A University of Florida research team is playing its part to stop the global HIV epidemic, applying the power of artificial intelligence to medical records to uncover patterns of risk and bias that have left some patients in Florida with poor access to today’s effective treatments — so effective that HIV infections are not sexually transmitted.
Why do some HIV-positive patients miss out on such powerful medicine? Do they lack knowledge, insurance, or some combination of factors that push them into limbo?
To seek answers, the UF team will spend four years studying HIV/AIDS in Florida, where transmission remains stubbornly high. The study is funded by a $3.7 million NIH grant. It will use UF’s HiPerGator 3.0, a centerpiece of the university’s artificial intelligence initiative and one of the most powerful supercomputers owned by a university.
According to the Florida Department of Health, an average of more than 4,000 people each year were diagnosed with HIV during the past decade, and more than 120,000 Floridians have HIV.
HIV remains a persistent health issue, and the most affected U.S. group includes men who are Black, bisexual or gay. Globally, more than 38 million people live with HIV, and infections are highest among females. More than 40 million people have died from AIDS-related illnesses.
High HIV transmission rates in Florida happen for many reasons, but a key problem stems from unequal usage of prevention techniques and antiretroviral therapies, with the latter capable of making HIV undetectable. When viral loads are undetectable, HIV infections are not transferable. Such patients, although still infected, can live healthy lives without fear of developing the final, deadly stage of AIDS.
The Florida study will contribute to a national initiative launched in 2019, “Ending the HIV Epidemic in the U.S. by 2030,” led by the Health Resources and Services Administration, part of the U.S. Department of Health and Human Services.
The UF study is co-led by Mattia Prosperi, Ph.D., of the College of Public Health and Health Professions, and Jiang Bian, Ph.D., of the College of Medicine. They will work with a team of researchers, clinicians, public health professionals and a community-based advisory panel. The team’s expertise will cover epidemiology, health equity, electronic health record processing and the science of implementing treatments.
“The treatment of HIV has progressed to the point where nearly every infected person can become healthy again. We don’t have a perfect cure yet, but we can change the course of the disease,” said Prosperi, a professor in the department of epidemiology and PHHP’s associate dean for AI and innovation.
Today, uninfected people can take the medication PrEP to avoid HIV infections even when exposed. If they do become infected, patients can take a daily antiretroviral therapy.
In Florida, nearly 30% of people with HIV lack treatment, and they are more likely than most Floridians to be poor or Black. But more issues than poverty and race are at play.
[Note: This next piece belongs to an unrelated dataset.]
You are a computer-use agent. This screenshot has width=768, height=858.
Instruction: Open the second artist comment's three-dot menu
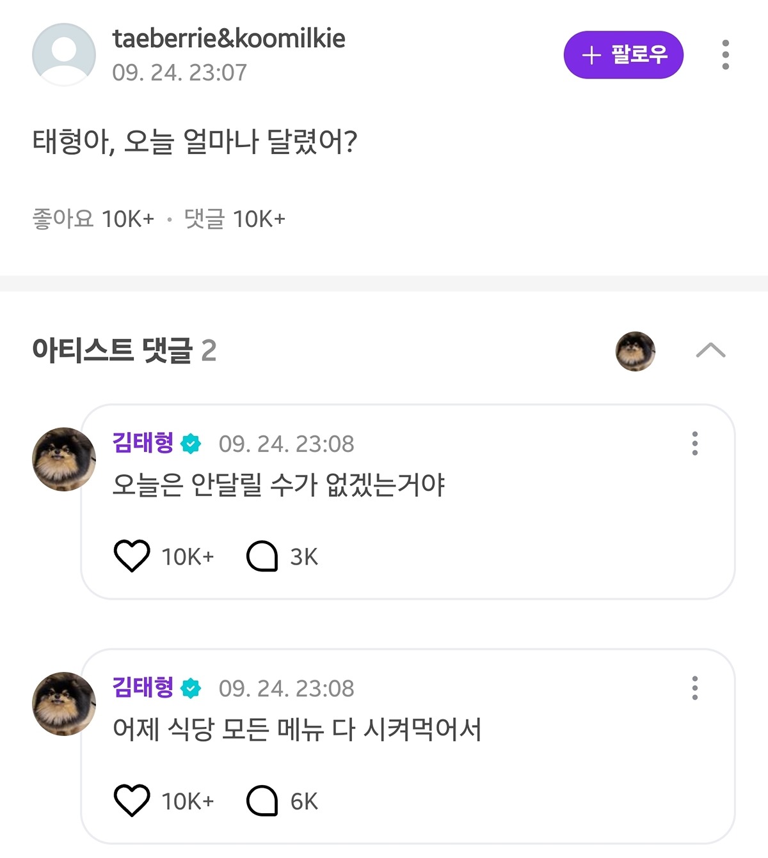(694, 688)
“We are looking at more than 9,000 factors that might influence patients’ behaviors, their health outcomes, and general health status, or what we call social determinants of health, that are often the root causes of health disparities and inequity,” said Bian, UF Health’s chief data scientist and chief research information officer, who is based in the department of health outcomes and biomedical informatics. “Once we identify the social determinants of health contributing to the problem, we can begin to find ways to address them.”
Both Prosperi and Bian have expertise in artificial intelligence and high-performance computing. Prosperi combines it with causal inference to tackle bias in epidemiology studies, and Bian leverages it to decipher human language, specifically the jargon in medical doctors’ notes. The researchers will leverage GatorTron™ and GatorTronGPT™ — a large language model similar to ChatGPT but trained on all UF Health clinical notes (more than 86 billion words) and tailored for clinical natural language processing tasks.
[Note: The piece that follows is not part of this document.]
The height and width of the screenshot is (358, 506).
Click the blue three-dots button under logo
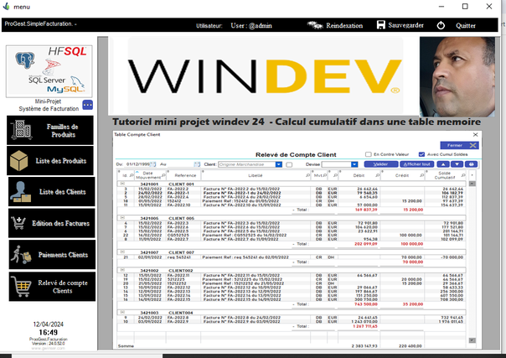87,105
The researchers will use anonymous patient data from the OneFlorida+ clinical research network and state HIV data from more than 53,000 patients. Surveys of nearly 1,000 patients provide details about patient behaviors and stigmas they encounter. By combining various data sets, the researchers plan to overcome the social stigma and privacy concerns associated with sexually transmitted diseases that result in extremely limited information provided directly by patients.
When the study ends in 2027, the researchers will recommend clinical and public health interventions to reduce HIV infections and to improve the health of HIV-positive patients. These recommendations will build upon a preliminary list of 18 interventions derived from the Florida Department of Health, such as access to telehealth and counseling for violence.
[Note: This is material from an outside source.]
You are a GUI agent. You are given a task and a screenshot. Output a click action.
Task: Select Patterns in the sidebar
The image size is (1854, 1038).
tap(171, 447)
This research is highly multidisciplinary and explores new methods of analyzing data. The data’s massive size poses problems of storage, searching and the creation of software to manage it. Multiple layers of complexity must be mastered because the data sets come from a variety of sources.
One of the research team members, Robert Cook, M.D., is a professor of epidemiology and the director of the Southern HIV and Alcohol Research Consortium, based at UF. His research has identified broad risk factors for HIV infections that include mental illness, substance abuse and homelessness.
Two members of the research team specialize in understanding health disparities among minorities and underserved populations. Lori Bilello, Ph.D., is a research associate professor in the department of surgery, and Shantrel Canidate, Ph.D., is an assistant professor and social scientist in the department of epidemiology.